Task prompt
Copy the stretch from the line containing "The width and" through the last of the lines below word for word, with both ends included. Leave the pictures out of your copy.

+---+

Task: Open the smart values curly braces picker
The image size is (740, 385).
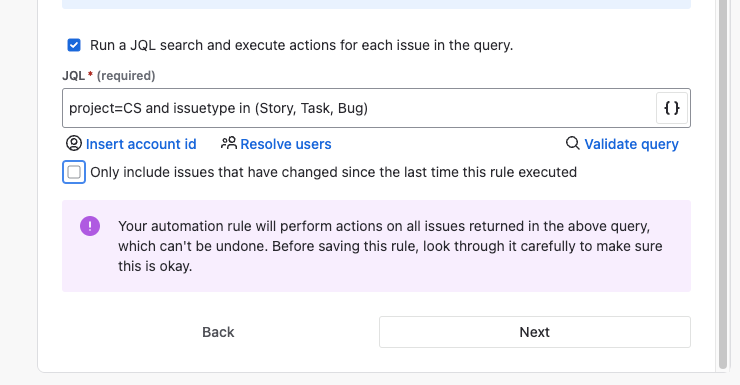Action: point(672,108)
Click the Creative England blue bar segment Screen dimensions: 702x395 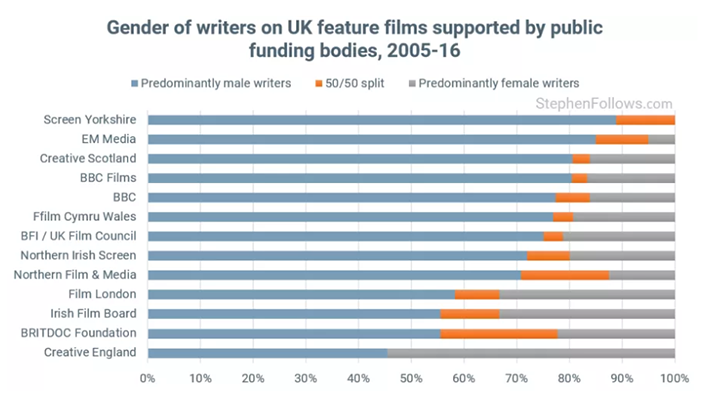268,353
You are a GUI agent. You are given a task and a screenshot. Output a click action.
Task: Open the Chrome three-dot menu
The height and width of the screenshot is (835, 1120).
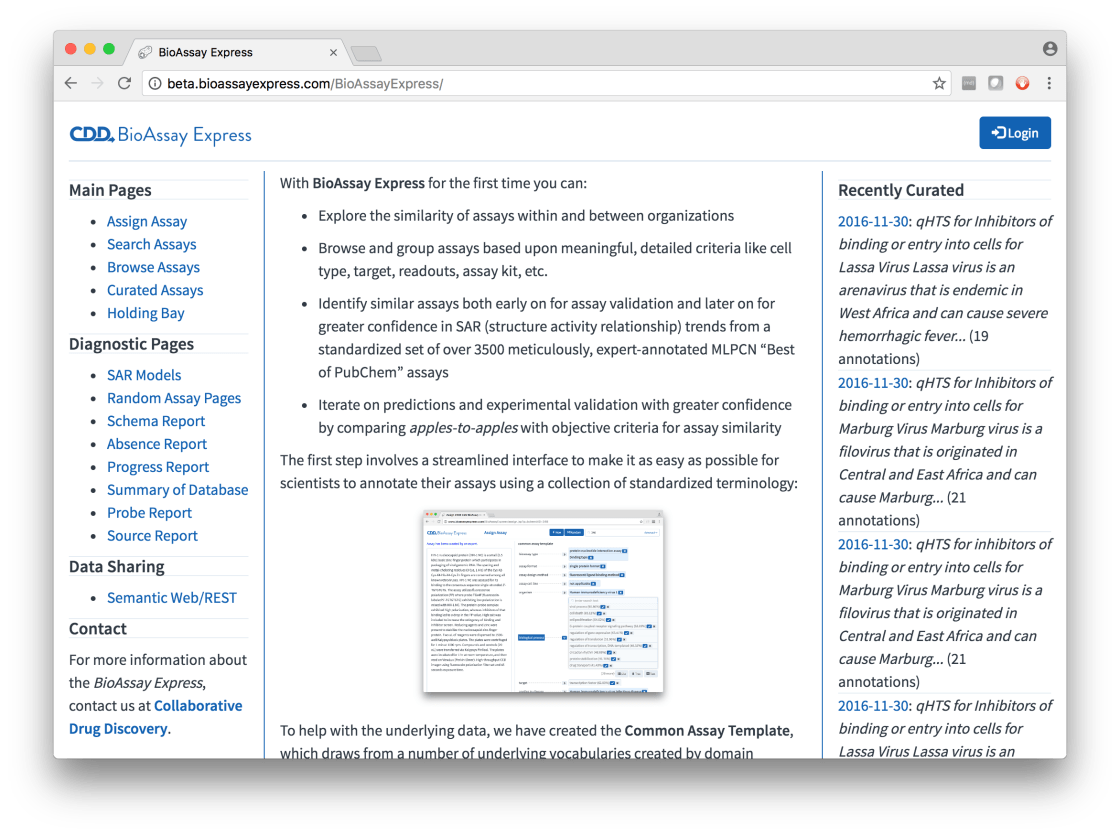[1049, 83]
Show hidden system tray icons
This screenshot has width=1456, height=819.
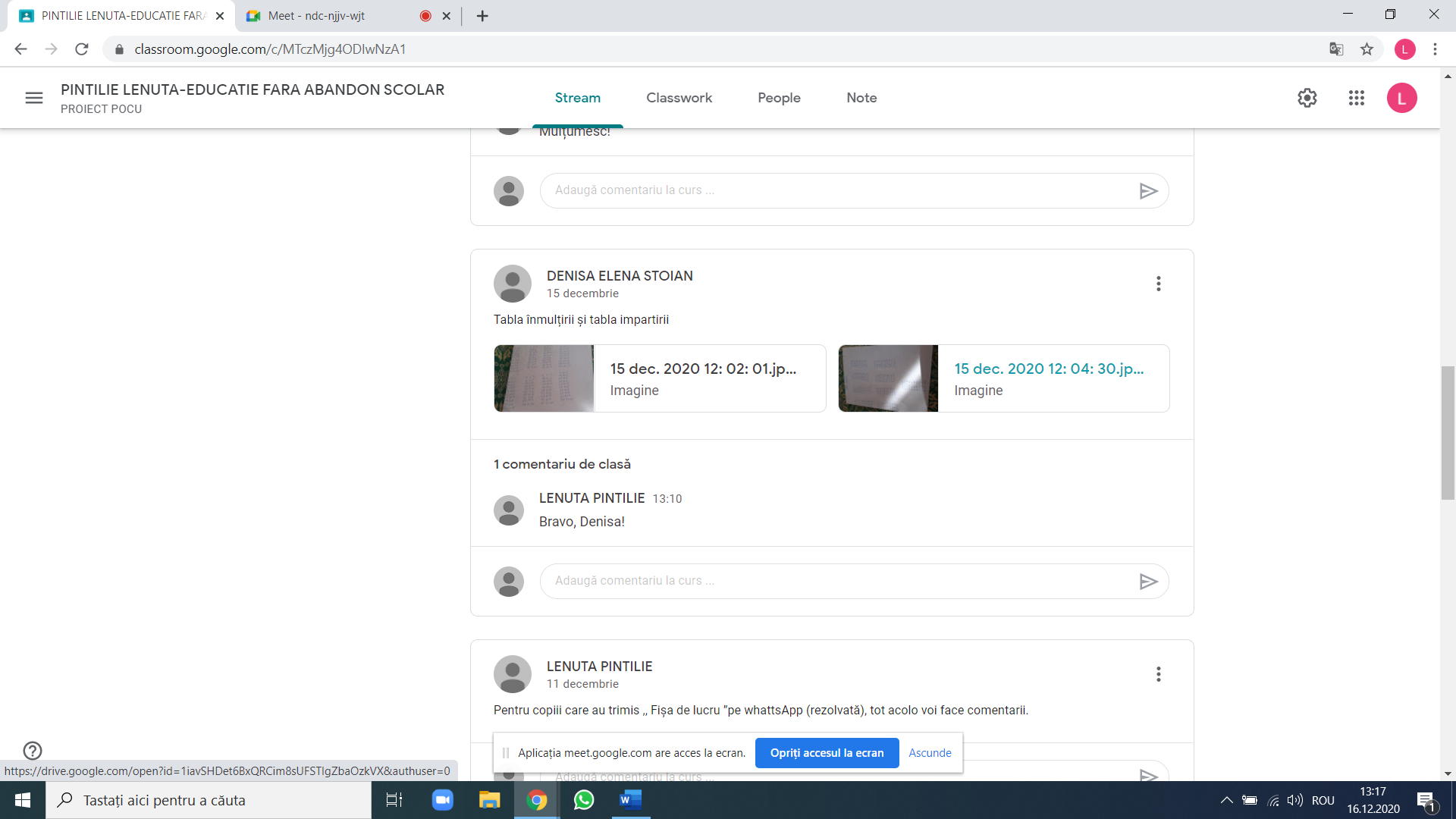[x=1225, y=800]

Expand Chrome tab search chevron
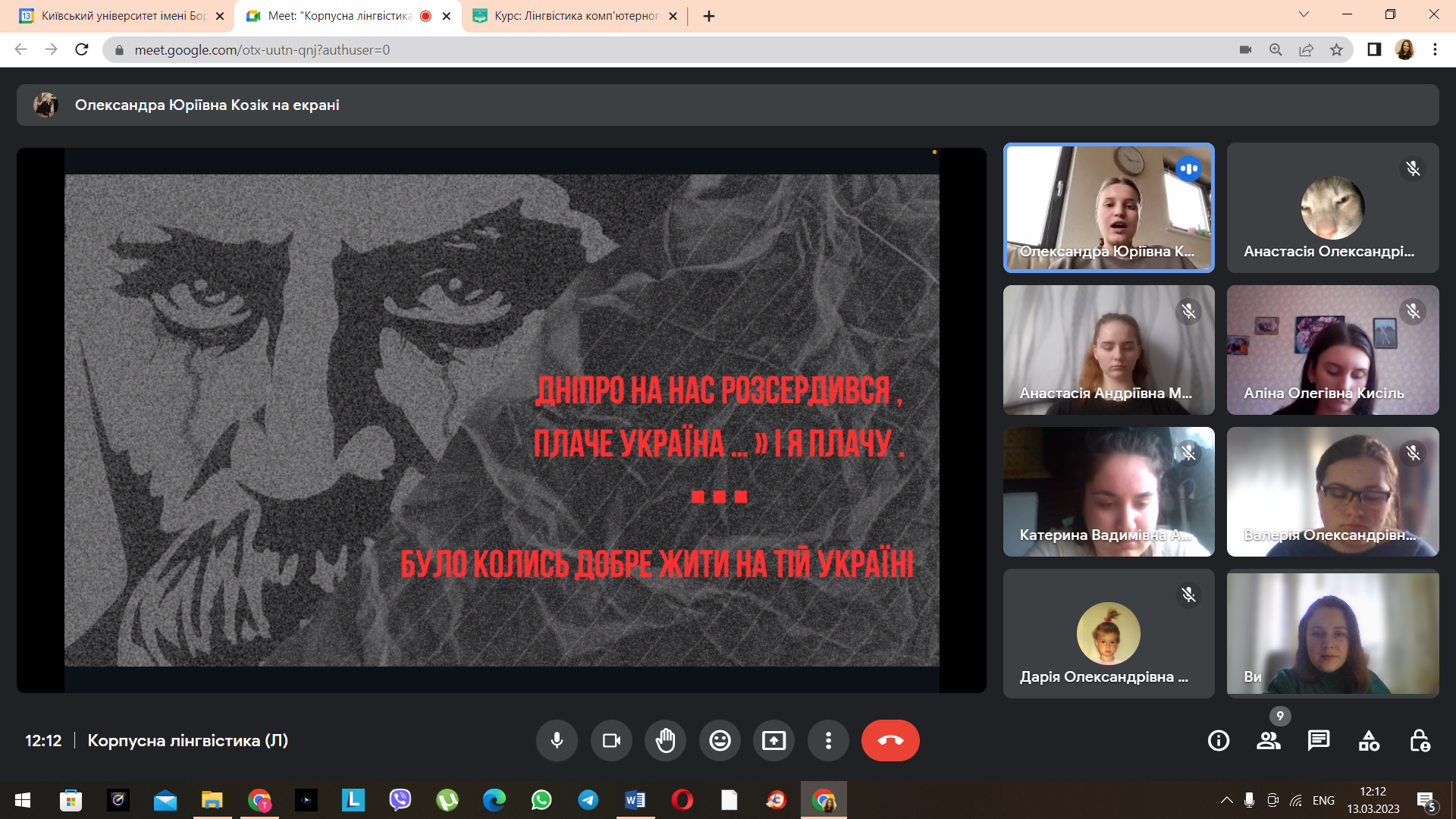tap(1304, 14)
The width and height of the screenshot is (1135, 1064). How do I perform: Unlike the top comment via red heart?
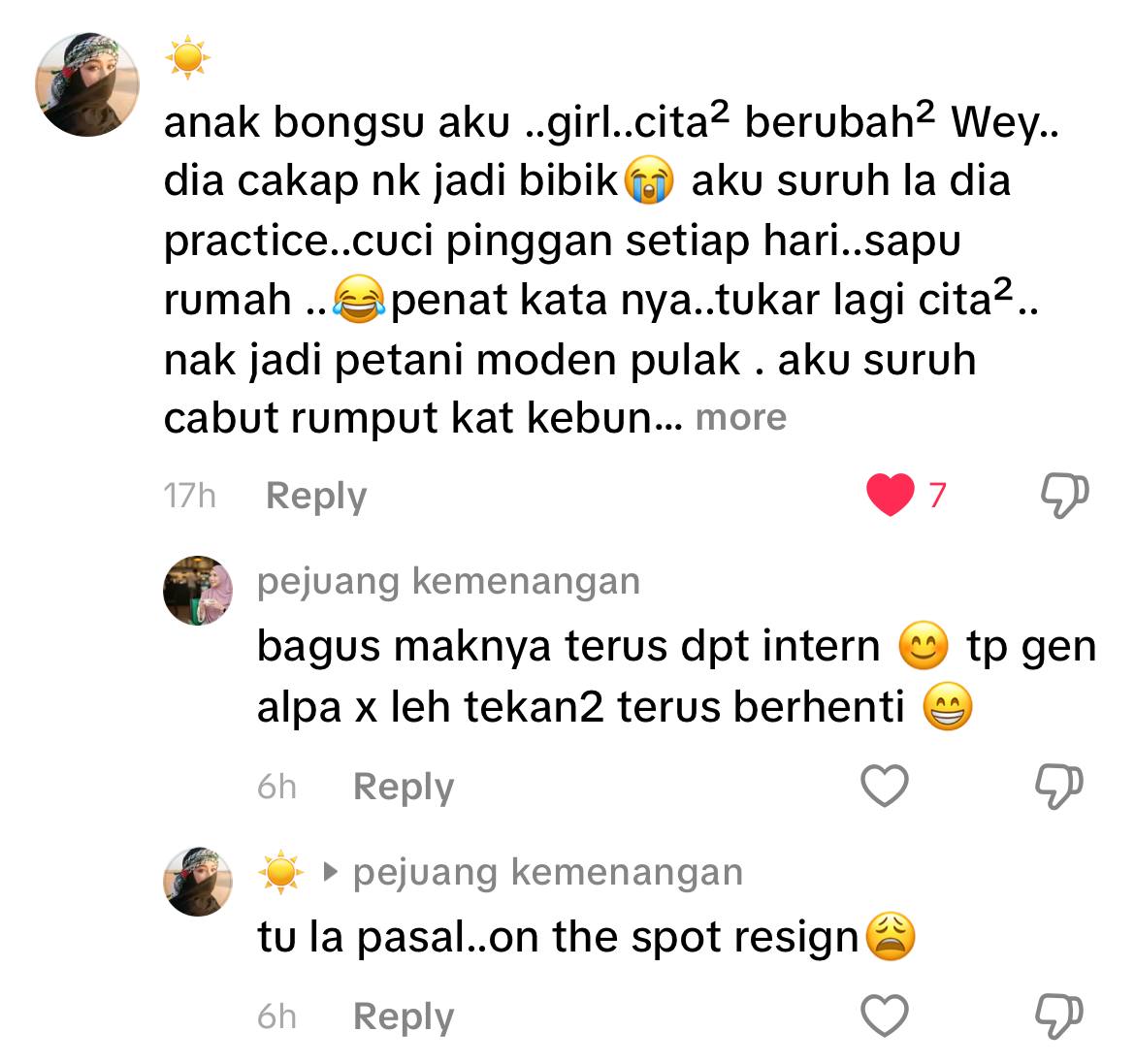point(891,495)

+---+

Answer for the task
The width and height of the screenshot is (1135, 1064). How do I perform: Unlike the top comment via red heart?
point(891,495)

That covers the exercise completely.